I had my first back issues as an eighth grader while training in the Summer for football and playing baseball. Periodically my lower back would lock up and it would be very difficult to move for a day or more at a time. Later as a college football player, I had some hip and back issues, and in my late 20’s I was down for a couple of days on a handful of occasions. Several visits to athletic trainers, primary care physicians, chiropractor, and an orthopedic specialist didn’t seem to give me any answers or effectively treat my pain. The orthopedic doctor could only tell me that I had some compressed discs and my hips were out of line, and he gave me prescriptions for some non-steroidal anti- inflammatory drugs.
Throughout these years I was very active, and upon finishing my football career I began marathon training and completed three in three years. My training was well-balanced with strength training and distance running, and all the while I was attaining greater flexibility than at any other time in my life. In spite of all this, the problems that began as a teenager would continue to plague me.
Finally after many years of pain and frustration I went back to another primary care doc to get a referral to another orthopedic specialist. To my surprise he recommended I try a podiatrist. Foot doctor? I said, questionably, but at this point I was willing to try anything. So I went and lo and behold the podiatrist tells me I have a significant leg length discrepancy. He looks me and my x-rays over and tells me that one leg is an inch longer than the other. I’m amazed that at 28 no one, even the orthopedic doctors I had seen hadn’t been able to diagnose something that simple. Anyway, to finish up this long, painful background story I got fitted for some orthodics and they helped quite a bit.
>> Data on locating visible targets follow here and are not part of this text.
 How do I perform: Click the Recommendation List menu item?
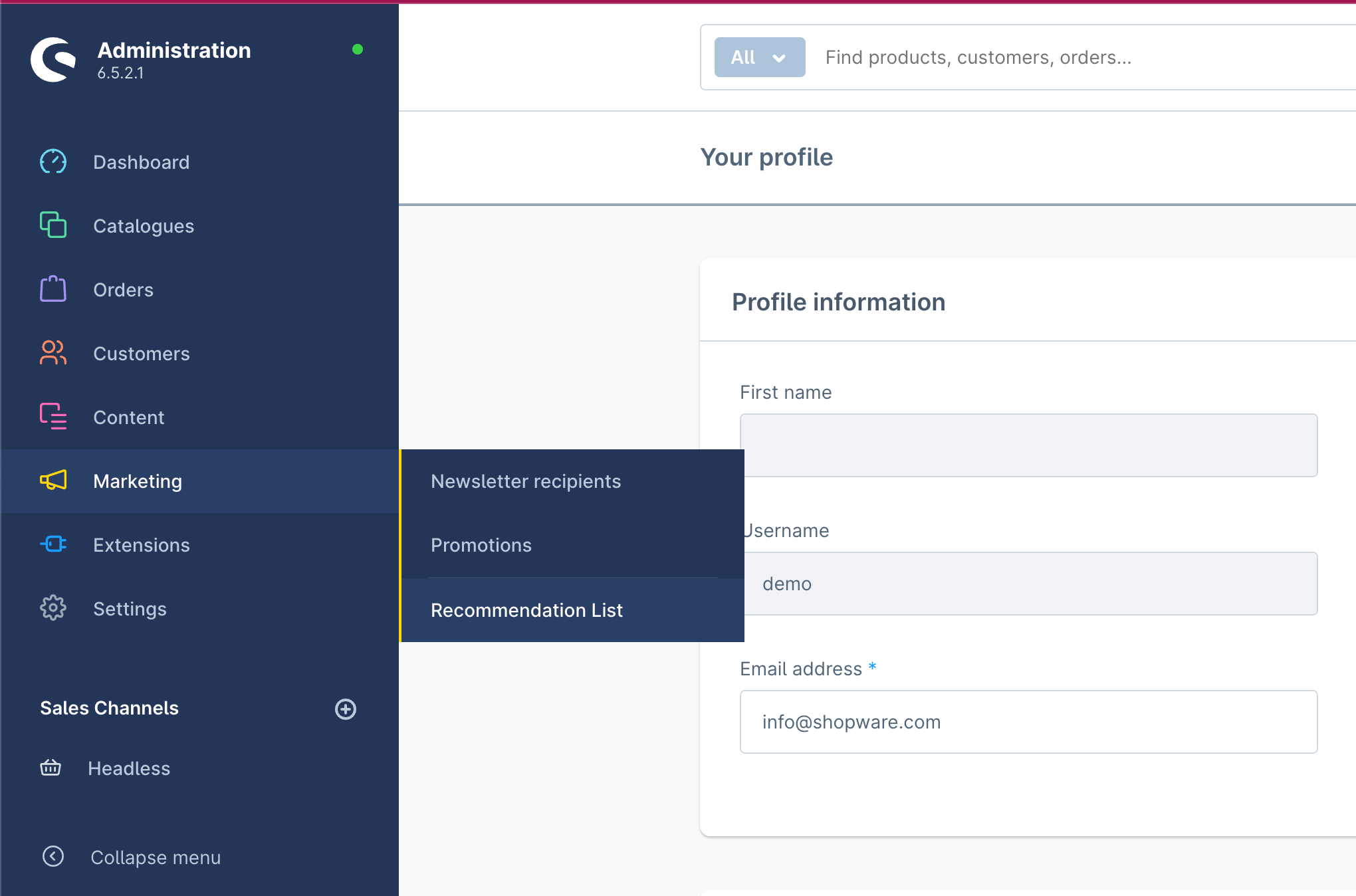point(526,609)
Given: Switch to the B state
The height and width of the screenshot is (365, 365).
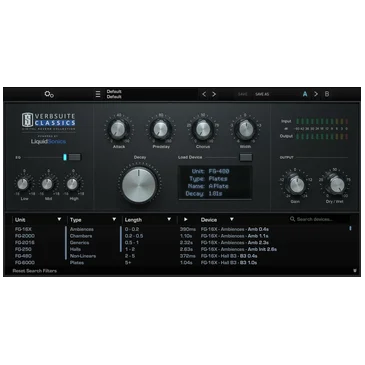Looking at the screenshot, I should (x=327, y=94).
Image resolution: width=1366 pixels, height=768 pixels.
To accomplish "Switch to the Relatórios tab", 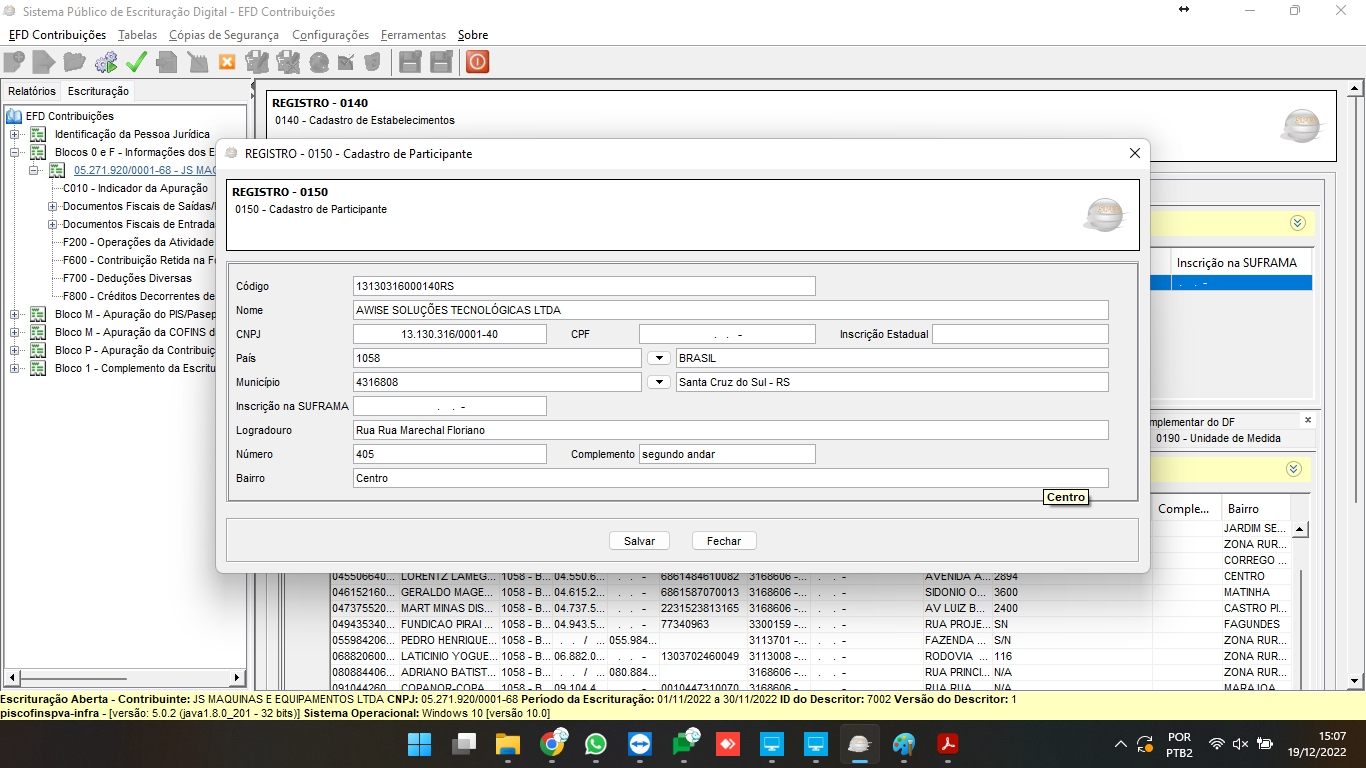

Since discovering kettlebells my back issues have drastically improved. The independence they give you to work on movements not allowed by other implements is tremendous for hip girdle, lower back, and abdominal strength. Alternate single snatches, see saw cleans, double swings, double cleans and jerks and their one handed counterparts are fantastic movements that put your body in binds that require skill and practice but when mastered can change your body in great ways. Below the chest to mid thigh will get taxed and have to work together to balance and compensate like no other. Forget about endless crunches for minutes a day. Incorporate swings, cleans, snatches, high pulls, jerks. Choose one of these movements and get more done for your core strength than an entire ab class. Keep in mind that complex multi-joint lifts are far superior to focused attention to single body parts. Your musculo-skeletal, central nervous and cardiovascular systems are amazingly complex creations from God that are best exercised and trained in concert. Twenty minutes of swings and snatches is a much more beneficial choice than a 20 minute ab routine no matter what your ailment or training goal.